(Material for this exercise begins)
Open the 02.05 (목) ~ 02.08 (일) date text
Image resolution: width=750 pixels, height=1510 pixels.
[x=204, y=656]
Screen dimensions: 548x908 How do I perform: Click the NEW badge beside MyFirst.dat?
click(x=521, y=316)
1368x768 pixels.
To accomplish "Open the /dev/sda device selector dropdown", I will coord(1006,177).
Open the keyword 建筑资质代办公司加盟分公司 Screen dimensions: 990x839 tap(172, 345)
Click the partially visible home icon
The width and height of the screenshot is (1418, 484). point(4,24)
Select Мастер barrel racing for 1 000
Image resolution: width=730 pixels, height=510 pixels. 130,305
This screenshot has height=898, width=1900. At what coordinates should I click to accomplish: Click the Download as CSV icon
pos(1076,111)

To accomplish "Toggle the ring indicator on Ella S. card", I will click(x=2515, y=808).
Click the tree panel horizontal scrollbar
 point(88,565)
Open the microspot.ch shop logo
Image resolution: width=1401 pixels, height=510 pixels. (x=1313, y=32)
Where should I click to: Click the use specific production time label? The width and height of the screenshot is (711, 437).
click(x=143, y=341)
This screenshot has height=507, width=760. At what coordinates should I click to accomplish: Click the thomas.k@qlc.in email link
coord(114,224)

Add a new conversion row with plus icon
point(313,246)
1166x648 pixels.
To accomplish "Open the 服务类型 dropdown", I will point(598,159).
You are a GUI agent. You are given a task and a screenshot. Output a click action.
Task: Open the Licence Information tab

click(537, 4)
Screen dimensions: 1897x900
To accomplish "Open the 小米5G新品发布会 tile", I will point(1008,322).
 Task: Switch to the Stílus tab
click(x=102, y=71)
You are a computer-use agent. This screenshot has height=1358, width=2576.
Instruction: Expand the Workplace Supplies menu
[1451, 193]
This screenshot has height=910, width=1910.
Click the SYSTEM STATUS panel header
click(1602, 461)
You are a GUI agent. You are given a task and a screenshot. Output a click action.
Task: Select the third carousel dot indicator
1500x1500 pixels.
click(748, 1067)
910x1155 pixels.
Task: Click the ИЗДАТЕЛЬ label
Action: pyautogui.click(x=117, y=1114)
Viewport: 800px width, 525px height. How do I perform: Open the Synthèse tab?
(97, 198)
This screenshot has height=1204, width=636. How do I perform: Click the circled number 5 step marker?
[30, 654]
(Material for this exercise ends)
Exercise prompt: The records above are to be reproduced exactly, with nothing left out.

Solution below:
Open the 02.05 (목) ~ 02.08 (일) date text
Image resolution: width=750 pixels, height=1510 pixels.
[x=204, y=656]
Screen dimensions: 548x908 How do I perform: Click the NEW badge beside MyFirst.dat?
click(x=521, y=316)
1368x768 pixels.
To accomplish "Open the /dev/sda device selector dropdown", I will coord(1006,177).
Open the keyword 建筑资质代办公司加盟分公司 Screen dimensions: 990x839 tap(172, 345)
Click the partially visible home icon
The width and height of the screenshot is (1418, 484). point(4,24)
Select Мастер barrel racing for 1 000
Image resolution: width=730 pixels, height=510 pixels. 130,305
This screenshot has height=898, width=1900. At what coordinates should I click to accomplish: Click the Download as CSV icon
pos(1076,111)

To accomplish "Toggle the ring indicator on Ella S. card", I will click(x=2515, y=808).
Click the tree panel horizontal scrollbar
 point(88,565)
Open the microspot.ch shop logo
Image resolution: width=1401 pixels, height=510 pixels. (x=1313, y=32)
Where should I click to: Click the use specific production time label? The width and height of the screenshot is (711, 437).
click(x=143, y=341)
This screenshot has height=507, width=760. At what coordinates should I click to accomplish: Click the thomas.k@qlc.in email link
coord(114,224)

Add a new conversion row with plus icon
point(313,246)
1166x648 pixels.
To accomplish "Open the 服务类型 dropdown", I will point(598,159).
You are a GUI agent. You are given a task and a screenshot. Output a click action.
Task: Open the Licence Information tab

click(537, 4)
Screen dimensions: 1897x900
To accomplish "Open the 小米5G新品发布会 tile", I will point(1008,322).
 Task: Switch to the Stílus tab
click(x=102, y=71)
You are a computer-use agent. This screenshot has height=1358, width=2576.
Instruction: Expand the Workplace Supplies menu
[1451, 193]
This screenshot has height=910, width=1910.
Click the SYSTEM STATUS panel header
click(1602, 461)
You are a GUI agent. You are given a task and a screenshot. Output a click action.
Task: Select the third carousel dot indicator
1500x1500 pixels.
click(748, 1067)
910x1155 pixels.
Task: Click the ИЗДАТЕЛЬ label
Action: pyautogui.click(x=117, y=1114)
Viewport: 800px width, 525px height. How do I perform: Open the Synthèse tab?
(97, 198)
This screenshot has height=1204, width=636. How do I perform: Click the circled number 5 step marker?
[30, 654]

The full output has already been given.